_Requirement_: Throughout the listing below, show every line in which "button" occurs.

_Records for the task_:
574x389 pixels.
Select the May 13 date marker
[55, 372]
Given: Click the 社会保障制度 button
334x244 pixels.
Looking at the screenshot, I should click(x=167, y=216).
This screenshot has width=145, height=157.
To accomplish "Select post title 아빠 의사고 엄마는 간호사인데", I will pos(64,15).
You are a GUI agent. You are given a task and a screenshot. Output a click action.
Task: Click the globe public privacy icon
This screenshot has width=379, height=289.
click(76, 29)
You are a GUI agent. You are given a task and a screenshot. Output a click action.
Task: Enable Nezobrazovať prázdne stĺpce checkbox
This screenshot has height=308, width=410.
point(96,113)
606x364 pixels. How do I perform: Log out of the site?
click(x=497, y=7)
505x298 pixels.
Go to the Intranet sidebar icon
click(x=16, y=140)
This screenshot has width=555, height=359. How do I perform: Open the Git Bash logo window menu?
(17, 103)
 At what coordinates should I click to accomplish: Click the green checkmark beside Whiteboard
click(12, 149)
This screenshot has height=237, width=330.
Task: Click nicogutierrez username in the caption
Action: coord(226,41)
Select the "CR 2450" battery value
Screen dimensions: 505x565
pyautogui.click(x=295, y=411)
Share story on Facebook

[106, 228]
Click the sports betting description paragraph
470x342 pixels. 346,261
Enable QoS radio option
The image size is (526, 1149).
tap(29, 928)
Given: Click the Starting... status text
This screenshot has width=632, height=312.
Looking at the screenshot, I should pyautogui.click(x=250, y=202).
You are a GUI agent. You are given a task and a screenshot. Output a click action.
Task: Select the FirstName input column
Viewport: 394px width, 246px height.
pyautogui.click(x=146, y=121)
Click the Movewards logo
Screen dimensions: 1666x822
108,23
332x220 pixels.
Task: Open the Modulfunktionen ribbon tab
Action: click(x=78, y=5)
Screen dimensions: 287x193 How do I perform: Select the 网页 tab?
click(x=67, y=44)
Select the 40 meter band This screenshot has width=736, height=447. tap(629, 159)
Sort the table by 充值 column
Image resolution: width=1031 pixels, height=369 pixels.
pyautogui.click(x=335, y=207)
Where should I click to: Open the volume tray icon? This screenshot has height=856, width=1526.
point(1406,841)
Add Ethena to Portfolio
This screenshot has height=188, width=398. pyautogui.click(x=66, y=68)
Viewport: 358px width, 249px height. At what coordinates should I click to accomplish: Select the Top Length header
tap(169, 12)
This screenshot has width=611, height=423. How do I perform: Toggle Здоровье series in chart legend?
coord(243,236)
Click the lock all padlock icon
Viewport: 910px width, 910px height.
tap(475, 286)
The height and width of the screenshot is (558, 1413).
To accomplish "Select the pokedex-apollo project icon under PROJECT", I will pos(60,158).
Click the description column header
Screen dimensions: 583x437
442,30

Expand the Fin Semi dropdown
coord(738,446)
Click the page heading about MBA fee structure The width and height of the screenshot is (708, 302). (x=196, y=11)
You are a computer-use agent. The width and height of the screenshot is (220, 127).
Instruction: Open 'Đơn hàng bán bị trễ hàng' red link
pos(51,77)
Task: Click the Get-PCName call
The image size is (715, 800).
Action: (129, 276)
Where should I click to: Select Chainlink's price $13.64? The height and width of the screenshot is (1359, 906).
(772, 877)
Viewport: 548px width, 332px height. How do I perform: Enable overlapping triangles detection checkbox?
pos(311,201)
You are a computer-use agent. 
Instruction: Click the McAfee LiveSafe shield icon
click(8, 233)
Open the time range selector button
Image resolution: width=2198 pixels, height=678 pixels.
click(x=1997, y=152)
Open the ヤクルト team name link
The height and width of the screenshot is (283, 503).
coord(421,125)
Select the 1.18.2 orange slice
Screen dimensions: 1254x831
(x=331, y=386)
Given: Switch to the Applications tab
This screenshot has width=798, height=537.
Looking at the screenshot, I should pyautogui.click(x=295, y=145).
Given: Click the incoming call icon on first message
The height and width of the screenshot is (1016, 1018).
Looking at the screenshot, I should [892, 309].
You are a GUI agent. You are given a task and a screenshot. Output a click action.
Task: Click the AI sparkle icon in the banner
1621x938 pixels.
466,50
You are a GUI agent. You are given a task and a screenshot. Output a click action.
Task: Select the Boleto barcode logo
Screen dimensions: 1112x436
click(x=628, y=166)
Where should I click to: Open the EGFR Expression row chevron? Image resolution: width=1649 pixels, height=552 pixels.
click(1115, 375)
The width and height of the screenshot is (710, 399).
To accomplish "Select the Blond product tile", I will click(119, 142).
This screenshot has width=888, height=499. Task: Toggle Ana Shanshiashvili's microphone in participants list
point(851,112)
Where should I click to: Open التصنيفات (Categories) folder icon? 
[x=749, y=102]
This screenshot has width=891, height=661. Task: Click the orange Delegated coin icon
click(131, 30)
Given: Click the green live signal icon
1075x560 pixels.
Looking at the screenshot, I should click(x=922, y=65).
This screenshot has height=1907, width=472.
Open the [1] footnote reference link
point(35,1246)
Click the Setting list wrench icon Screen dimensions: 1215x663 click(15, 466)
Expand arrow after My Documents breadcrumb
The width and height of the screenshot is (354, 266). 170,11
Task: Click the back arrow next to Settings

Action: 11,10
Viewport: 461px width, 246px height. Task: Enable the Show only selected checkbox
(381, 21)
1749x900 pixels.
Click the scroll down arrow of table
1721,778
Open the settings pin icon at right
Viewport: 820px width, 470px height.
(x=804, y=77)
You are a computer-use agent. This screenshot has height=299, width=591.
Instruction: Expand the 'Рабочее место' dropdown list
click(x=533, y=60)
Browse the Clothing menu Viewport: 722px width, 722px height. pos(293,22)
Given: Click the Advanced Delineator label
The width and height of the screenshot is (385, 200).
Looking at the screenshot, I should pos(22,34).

_Completed exercise_:
Given: Click the 社会保障制度 button
Open the time range selector button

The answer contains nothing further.